Friday, August 10, 2007

When the World Revolves Around Mom

Korea - chosun.com

A toned body that easily fits into a size XS. The face of a woman in her early 40s. A professional job. Perfect. So what if the dishwashing, cooking, cleaning and other household chores are left to the family? So what if the daughter has to endure snide comments about her cellulite thighs? The husband, now in early retirement, isn’t about to make a fuss.

Narcissistic mothers of this kind are mostly in their mid-to-late 40s and early 50s, and most invest significantly more in themselves than in raising their children or doing household chores. They may appear strong and independent, but experts say many sacrifice their own children to their interests. This is especially apparent when such mothers go shopping with their “ugly” ducklings.

They’re forever fishing for compliments from the salespeople. “Are you really her mother? I thought you must be her older sister.” That’s what they need to hear. The psychiatrist Kim Byeong-hu says there are more of these mothers now that parents no longer sacrifice everything for their children. “Now they put more value on their own lives,” Kim says. Prof. Kwak Geum-ju, a psychologist at Seoul National University, says, “Although there may be individual differences, there are more narcissistic people when a generation that has been under pressure to make sacrifices comes to an end and a generation who grew up with excessive attention grows up.” When these people in turn become grandparents, they are more likely to run away from their grandchildren saying they don’t want anything to do with them, she adds.

The generation of narcissistic mothers has had their share of hurt. They had the capabilities, but they were not given enough opportunities to fully realize their potential. Although they have been busy in their children’s lives by sending them from one tutorial school to the next, there is a vacuum in their own that cannot be filled by basking in someone else’s success.

So they try to fill that emptiness with a stress on their own femininity ? and that means makeup and clothes. Prof. Ahn Myeong-hee of Dongduk Women’s University Sociology Department explains the pressure to look young has had an enormous impact on mothers in their late 40s. “Mothers choose changing their appearance and dieting as an easy way to enhance their self-esteem.” At home, fathers are on the wane while mothers are only getting started, taking classes and going to social gatherings. “This causes problems because mothers have not just the emotional control but the real power,” Ahn adds.

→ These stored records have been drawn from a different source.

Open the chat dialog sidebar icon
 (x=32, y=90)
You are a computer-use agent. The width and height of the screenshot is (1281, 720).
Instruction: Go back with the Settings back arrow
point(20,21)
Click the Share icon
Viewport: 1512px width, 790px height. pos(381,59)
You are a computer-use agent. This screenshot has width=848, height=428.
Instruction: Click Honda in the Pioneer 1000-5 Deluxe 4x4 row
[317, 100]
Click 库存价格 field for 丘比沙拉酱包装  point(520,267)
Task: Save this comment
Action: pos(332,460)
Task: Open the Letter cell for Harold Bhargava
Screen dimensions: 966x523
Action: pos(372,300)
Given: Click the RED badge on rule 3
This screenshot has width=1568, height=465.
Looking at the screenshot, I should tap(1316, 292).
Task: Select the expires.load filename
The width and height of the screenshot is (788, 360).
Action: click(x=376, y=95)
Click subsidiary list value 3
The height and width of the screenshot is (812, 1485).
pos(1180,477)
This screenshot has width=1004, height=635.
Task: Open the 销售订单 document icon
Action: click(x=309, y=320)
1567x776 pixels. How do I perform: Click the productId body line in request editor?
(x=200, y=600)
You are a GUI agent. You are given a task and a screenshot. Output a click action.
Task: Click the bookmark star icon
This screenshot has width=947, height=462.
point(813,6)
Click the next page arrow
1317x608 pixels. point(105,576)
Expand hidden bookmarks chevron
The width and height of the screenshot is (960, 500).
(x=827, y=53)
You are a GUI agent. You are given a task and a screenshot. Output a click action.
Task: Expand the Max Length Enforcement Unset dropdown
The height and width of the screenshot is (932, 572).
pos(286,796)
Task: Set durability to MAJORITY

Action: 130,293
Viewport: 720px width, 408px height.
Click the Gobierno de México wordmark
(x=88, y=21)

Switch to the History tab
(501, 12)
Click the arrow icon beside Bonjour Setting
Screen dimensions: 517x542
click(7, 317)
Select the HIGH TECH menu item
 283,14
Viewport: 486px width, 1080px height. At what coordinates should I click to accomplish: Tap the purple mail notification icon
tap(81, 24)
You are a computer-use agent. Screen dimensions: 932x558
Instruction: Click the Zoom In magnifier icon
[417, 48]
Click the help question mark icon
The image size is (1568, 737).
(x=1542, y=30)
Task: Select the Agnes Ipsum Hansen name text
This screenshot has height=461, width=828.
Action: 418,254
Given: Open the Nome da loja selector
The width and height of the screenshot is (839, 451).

But why is it often daughters who are made to suffer? “Daughters are close to their mothers physically and emotionally,” Ahn says. “A love-hate relationship is created since daughters are the subject of identification for mothers.” Kim Byeong-hoo stresses that daughters must free themselves from such a relationship if their mothers continue to be demanding or consider them only as accessories. If they give in to every demand from their mothers, they are likely to be pressured to sacrifice themselves as their mothers feel they did in the past, and that could perpetuate the cycle.

“Since it’s impossible to reduce a mother’s demands gradually, it’s better to squash them all at once,” Kim says. “At first, it might appear that the mother’s fury will shatter the peace of the house, but eventually conflicts will subside and mothers will face the reality.” Kim says some mothers today have huge egos because they have grown up without much interference from their parents. “But their children are likely to have fragile egos and feel oppressed by the power of their own mothers, since their lives are filled with constant meddling by their mothers.”